▶ _Extracted data_
##########

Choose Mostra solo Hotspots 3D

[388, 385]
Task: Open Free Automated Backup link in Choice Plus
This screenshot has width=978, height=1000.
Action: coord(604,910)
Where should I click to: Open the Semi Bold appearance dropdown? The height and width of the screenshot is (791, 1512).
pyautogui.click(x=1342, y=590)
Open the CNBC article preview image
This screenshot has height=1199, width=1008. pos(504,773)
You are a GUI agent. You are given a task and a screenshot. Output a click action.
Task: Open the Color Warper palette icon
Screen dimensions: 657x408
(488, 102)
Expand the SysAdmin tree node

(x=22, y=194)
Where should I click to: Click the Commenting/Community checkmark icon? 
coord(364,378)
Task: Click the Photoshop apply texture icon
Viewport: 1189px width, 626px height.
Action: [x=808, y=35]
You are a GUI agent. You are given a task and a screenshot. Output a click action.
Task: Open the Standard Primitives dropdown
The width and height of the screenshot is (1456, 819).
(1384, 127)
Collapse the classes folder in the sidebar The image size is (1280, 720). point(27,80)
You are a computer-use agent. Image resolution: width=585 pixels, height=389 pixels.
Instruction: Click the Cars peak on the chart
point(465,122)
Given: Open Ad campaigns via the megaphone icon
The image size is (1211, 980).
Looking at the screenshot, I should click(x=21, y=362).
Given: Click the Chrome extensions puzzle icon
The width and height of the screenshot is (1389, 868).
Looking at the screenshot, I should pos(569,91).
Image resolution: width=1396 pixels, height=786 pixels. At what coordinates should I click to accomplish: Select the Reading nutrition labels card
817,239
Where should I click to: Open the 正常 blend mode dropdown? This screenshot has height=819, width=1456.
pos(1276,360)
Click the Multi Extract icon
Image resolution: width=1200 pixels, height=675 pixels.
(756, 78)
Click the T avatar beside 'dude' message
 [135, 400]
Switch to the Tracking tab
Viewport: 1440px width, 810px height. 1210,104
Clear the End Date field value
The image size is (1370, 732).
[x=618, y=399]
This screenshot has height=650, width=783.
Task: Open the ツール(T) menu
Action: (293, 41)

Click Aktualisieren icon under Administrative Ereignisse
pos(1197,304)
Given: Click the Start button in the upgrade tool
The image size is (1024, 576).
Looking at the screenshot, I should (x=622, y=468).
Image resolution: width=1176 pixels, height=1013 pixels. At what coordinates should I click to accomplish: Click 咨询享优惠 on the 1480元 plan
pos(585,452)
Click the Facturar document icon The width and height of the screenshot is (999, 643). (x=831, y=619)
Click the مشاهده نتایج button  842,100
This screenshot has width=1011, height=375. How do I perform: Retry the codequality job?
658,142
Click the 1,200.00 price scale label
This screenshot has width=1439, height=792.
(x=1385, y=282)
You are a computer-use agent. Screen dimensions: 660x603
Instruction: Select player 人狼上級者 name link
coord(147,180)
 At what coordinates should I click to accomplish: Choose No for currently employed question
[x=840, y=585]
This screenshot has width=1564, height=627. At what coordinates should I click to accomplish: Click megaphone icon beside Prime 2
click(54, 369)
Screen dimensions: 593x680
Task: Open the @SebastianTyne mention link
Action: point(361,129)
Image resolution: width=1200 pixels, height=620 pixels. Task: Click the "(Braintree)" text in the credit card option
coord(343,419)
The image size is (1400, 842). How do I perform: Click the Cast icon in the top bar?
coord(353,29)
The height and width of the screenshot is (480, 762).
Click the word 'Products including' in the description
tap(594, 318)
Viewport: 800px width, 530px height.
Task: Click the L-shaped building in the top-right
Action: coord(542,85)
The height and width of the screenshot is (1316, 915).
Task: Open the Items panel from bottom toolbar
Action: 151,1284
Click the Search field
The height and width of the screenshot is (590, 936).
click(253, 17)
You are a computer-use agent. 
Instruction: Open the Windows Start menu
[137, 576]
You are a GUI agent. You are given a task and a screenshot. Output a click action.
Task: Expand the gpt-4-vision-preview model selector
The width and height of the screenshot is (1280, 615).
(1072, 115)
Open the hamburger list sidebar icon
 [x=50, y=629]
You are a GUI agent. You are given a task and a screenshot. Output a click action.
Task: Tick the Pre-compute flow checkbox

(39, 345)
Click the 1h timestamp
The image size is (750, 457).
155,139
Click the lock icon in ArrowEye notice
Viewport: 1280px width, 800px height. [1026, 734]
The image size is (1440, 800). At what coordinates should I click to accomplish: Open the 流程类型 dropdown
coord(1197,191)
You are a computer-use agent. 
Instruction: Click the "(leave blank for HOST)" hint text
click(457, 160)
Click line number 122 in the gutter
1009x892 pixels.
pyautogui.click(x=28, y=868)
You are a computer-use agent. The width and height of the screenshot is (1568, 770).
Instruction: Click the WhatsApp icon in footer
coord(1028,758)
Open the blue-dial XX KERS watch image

##########

Rewrite the items from the first line down to and including the line with "coord(364,378)" as a numbered list, omitting blank lines.

1. Choose Mostra solo Hotspots 3D
2. [388, 385]
3. Task: Open Free Automated Backup link in Choice Plus
4. This screenshot has width=978, height=1000.
5. Action: coord(604,910)
6. Where should I click to: Open the Semi Bold appearance dropdown? The height and width of the screenshot is (791, 1512).
7. pyautogui.click(x=1342, y=590)
8. Open the CNBC article preview image
9. This screenshot has height=1199, width=1008. pos(504,773)
10. You are a GUI agent. You are given a task and a screenshot. Output a click action.
11. Task: Open the Color Warper palette icon
12. Screen dimensions: 657x408
13. (488, 102)
14. Expand the SysAdmin tree node
15. (x=22, y=194)
16. Where should I click to: Click the Commenting/Community checkmark icon? 
17. coord(364,378)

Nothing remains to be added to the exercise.